We’re admitting this here: where to start is not obvious. If it were, we’d know the meaning of life. However, we will do our best to demonstrate for you throughout the book how it’s done.
One place to start is exploratory data analysis
(EDA). This entails making plots and building intuition for your particular dataset. EDA helps out a lot, as well as trial and error and iteration.
To be honest, until you’ve done it a lot, it seems very mysterious. The best thing to do is start simply and then build in complexity. Do the dumbest thing you can think of first. It’s probably not that dumb.
For example, you can (and should) plot histograms and look at scatterplots to start getting a feel for the data. Then you just try writing something down, even if it’s wrong first (it will probably be wrong first, but that doesn’t matter).
So try writing down a linear function. When you write it down, you force yourself to think: does this make any sense? If not, why? What would make more sense? You start simply and keep building it up in complexity, making assumptions, and writing your assumptions down. You can use full-blown sentences if it helps—e.g., “I assume that my users naturally cluster into about five groups because when I hear the sales rep talk about them, she has about five different types of people she talks about”—then taking your words and trying to express them as equations and code.
Remember, it’s always good to start simple. There is a trade-off in modeling between simple and accurate. Simple models may be easier to interpret and understand. Oftentimes the crude, simple model gets you 90% of the way there and only takes a few hours to build and fit, whereas getting a more complex model might take months and only get you to 92%.
Fitting a model
Fitting a model means that you estimate the parameters of the model using the observed data. You are using your data as evidence to help approximate the real-world mathematical process that generated the data. Fitting the model often involves optimization methods and algorithms, such as maximum likelihood estimation, to help get the parameters.

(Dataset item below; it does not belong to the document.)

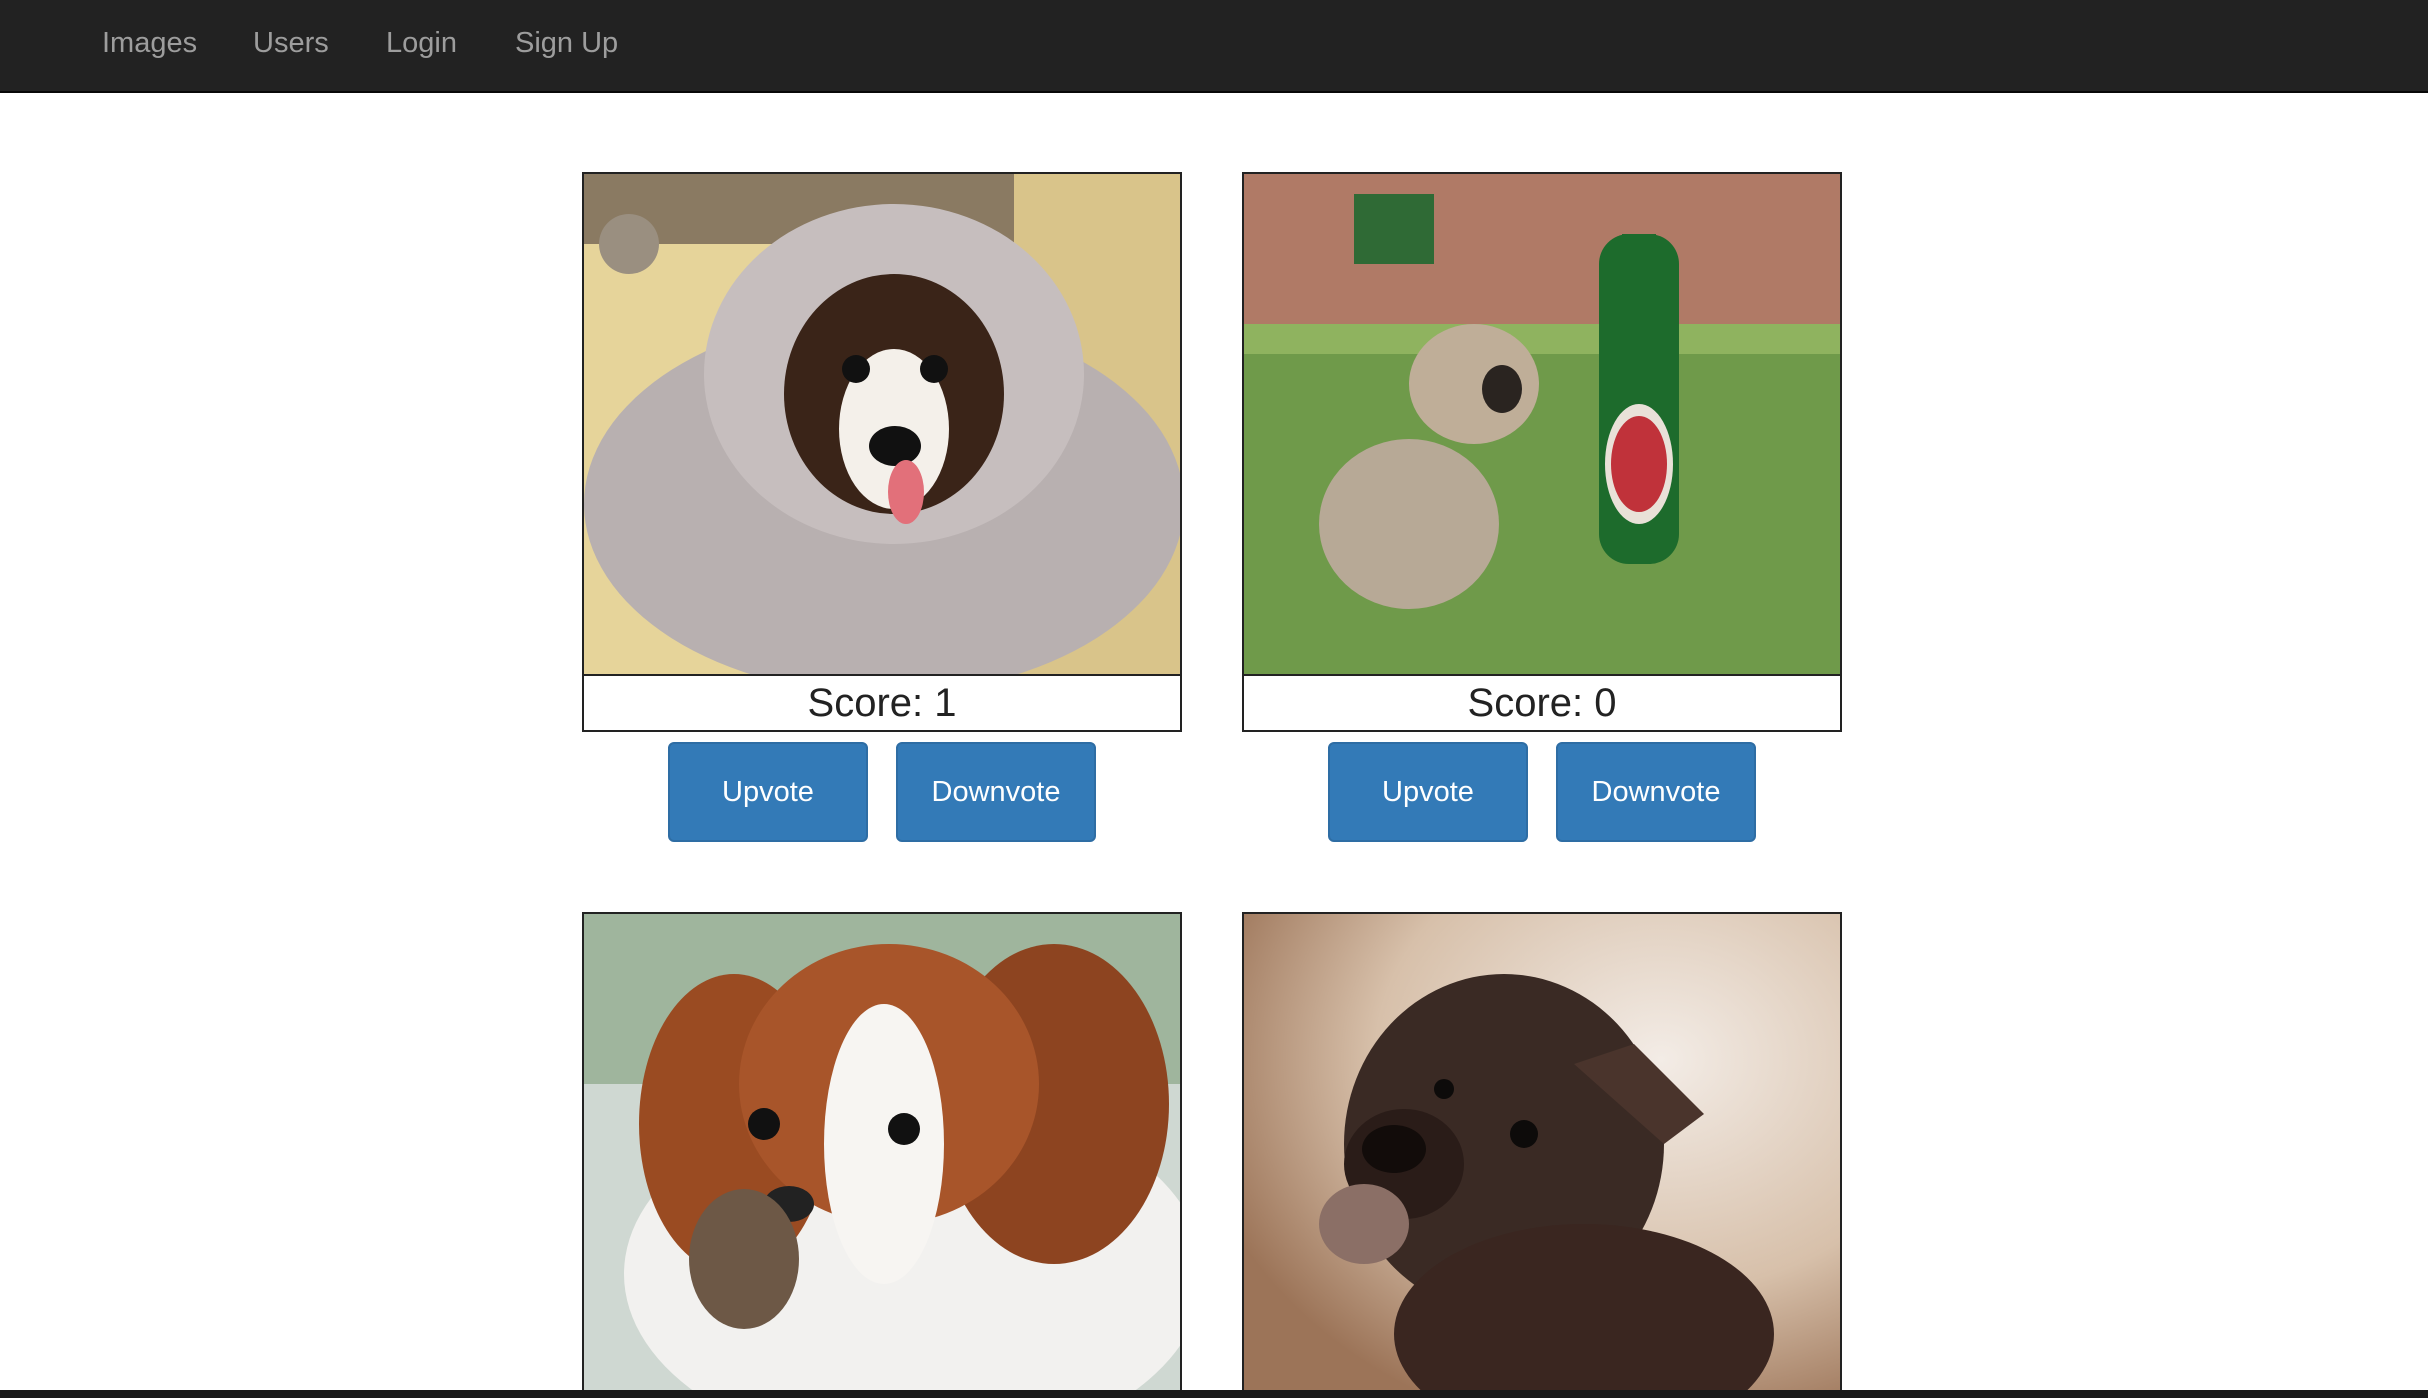 The image size is (2428, 1398). I want to click on score-label: Score: 0, so click(1542, 703).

In fact, when you estimate the parameters, they are actually estimators, meaning they themselves are functions of the data. Once you fit the model, you actually can write it as y=7.2+4.5x, for example, which means that your best guess is that this equation or functional form expresses the relationship between your two variables, based on your assumption that the data followed a linear pattern.

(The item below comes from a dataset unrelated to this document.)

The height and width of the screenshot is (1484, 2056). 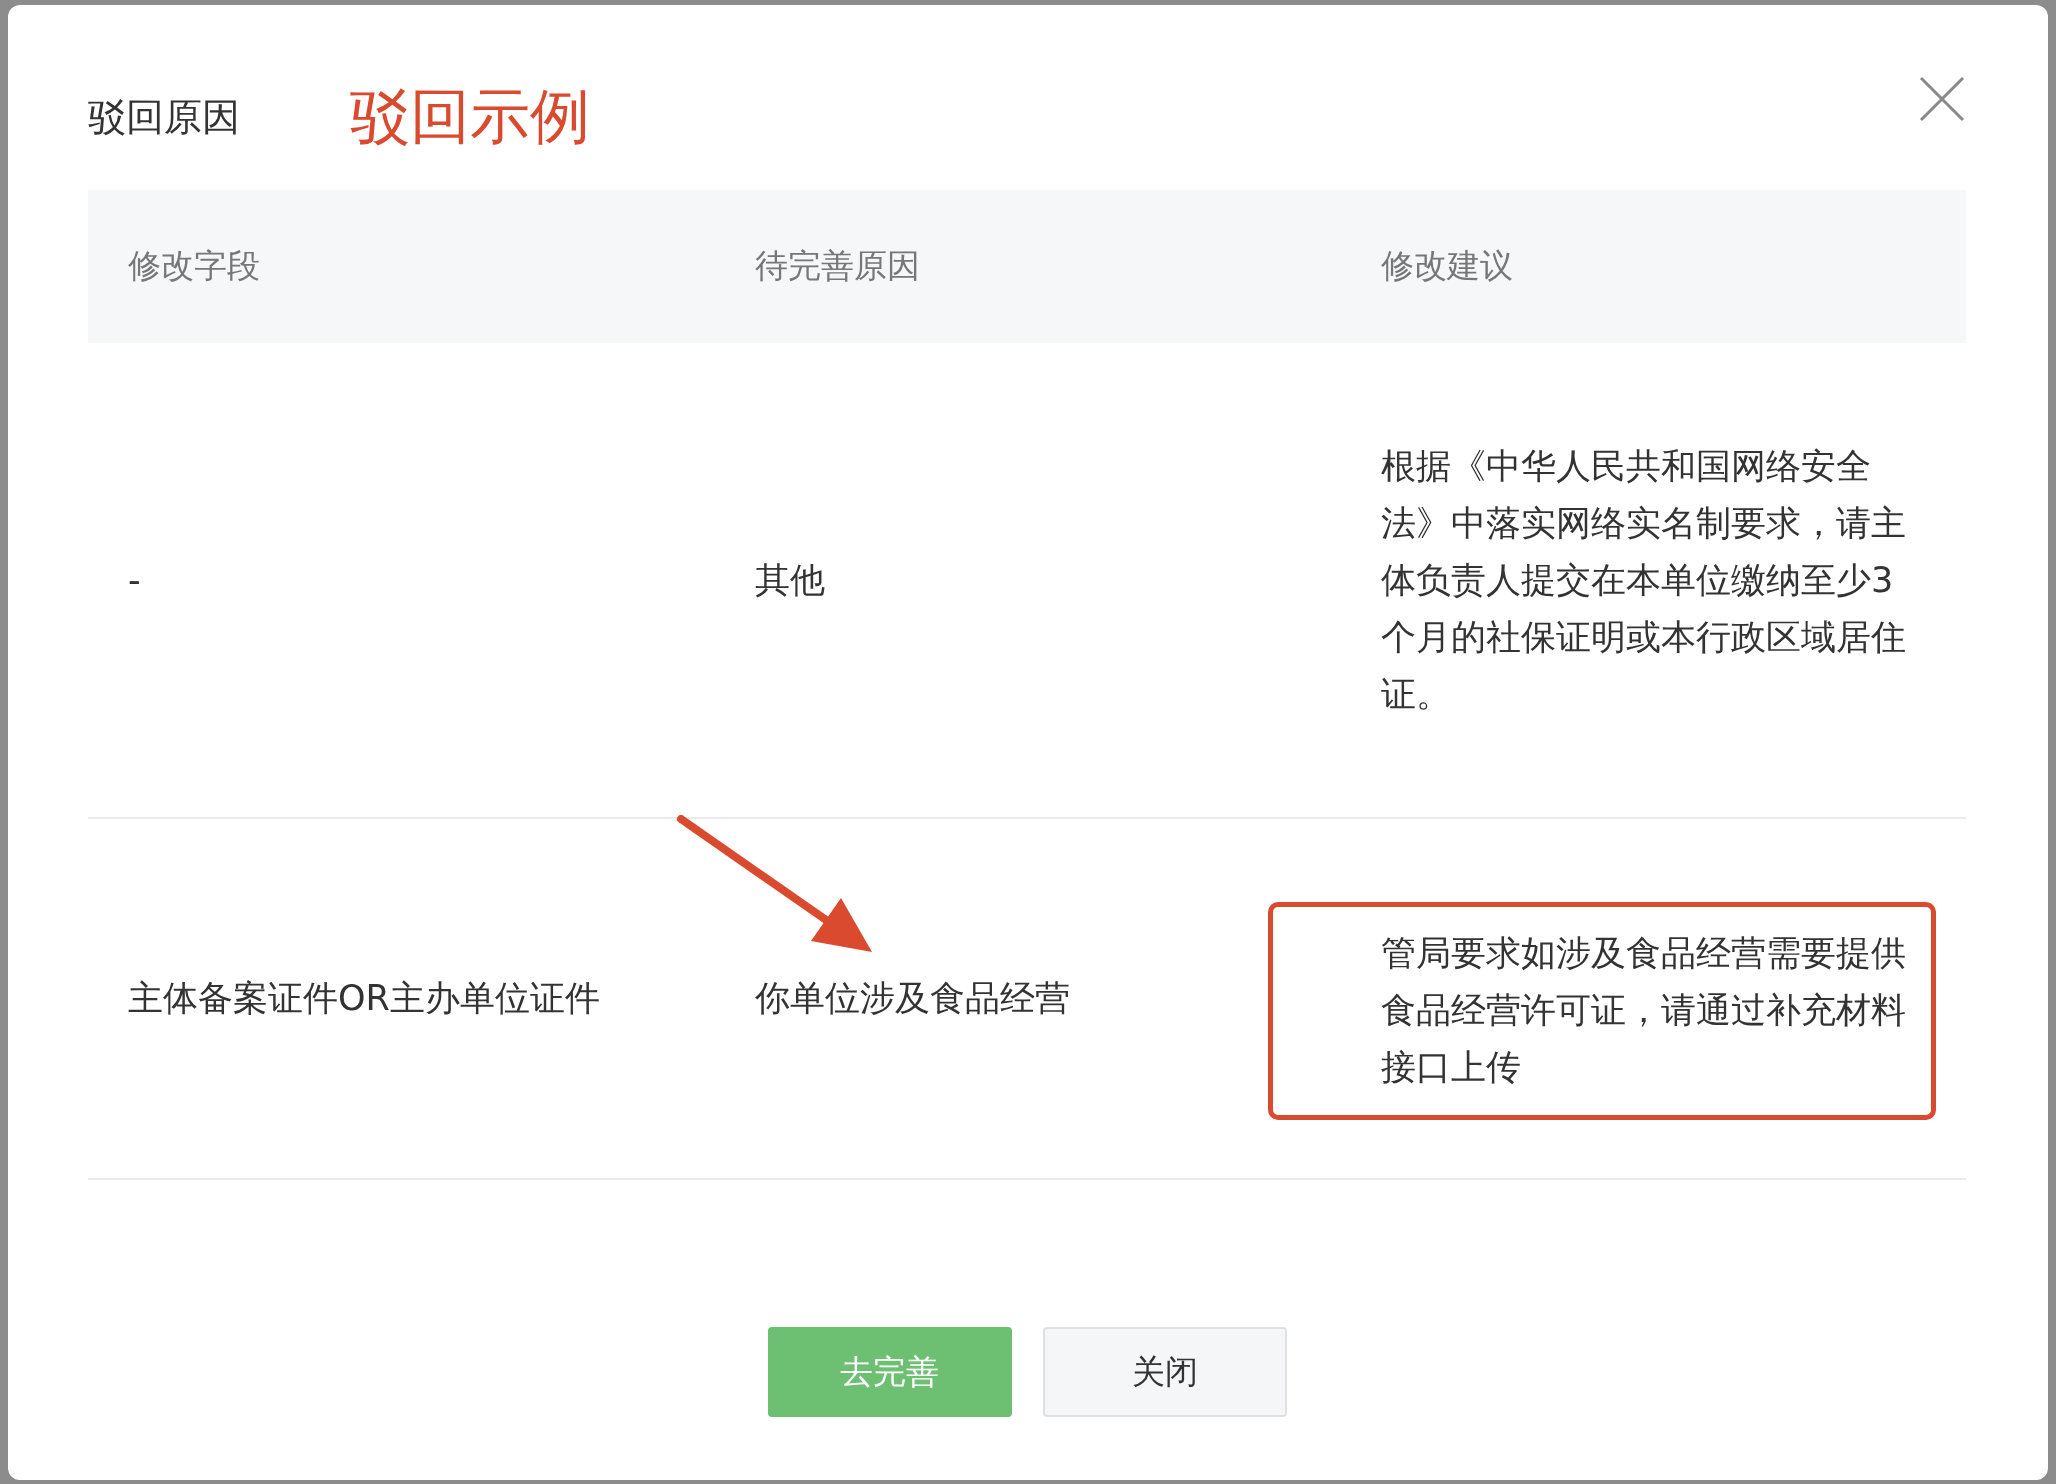 What do you see at coordinates (838, 266) in the screenshot?
I see `column-header: 待完善原因` at bounding box center [838, 266].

Fitting the model is when you start actually coding: your code will read in the data, and you’ll specify the functional form that you wrote down on the piece of paper. Then R or Python
will use built-in optimization methods to give you the most likely values of the parameters given the data.
As you gain sophistication, or if this is one of your areas of expertise, you’ll dig around in the optimization methods yourself. Initially you should have an understanding that optimization is taking place and how it works, but you don’t have to code this part yourself—it underlies the R or Python functions.
Overfitting is the term used to mean that you used a dataset to estimate the parameters of your model, but your model isn’t that good at capturing reality beyond your sampled data. You might know this because you have tried to use it to predict labels for another set of data that you didn’t use to fit the model, and it doesn’t do a good job, as measured by an evaluation metric such as accuracy.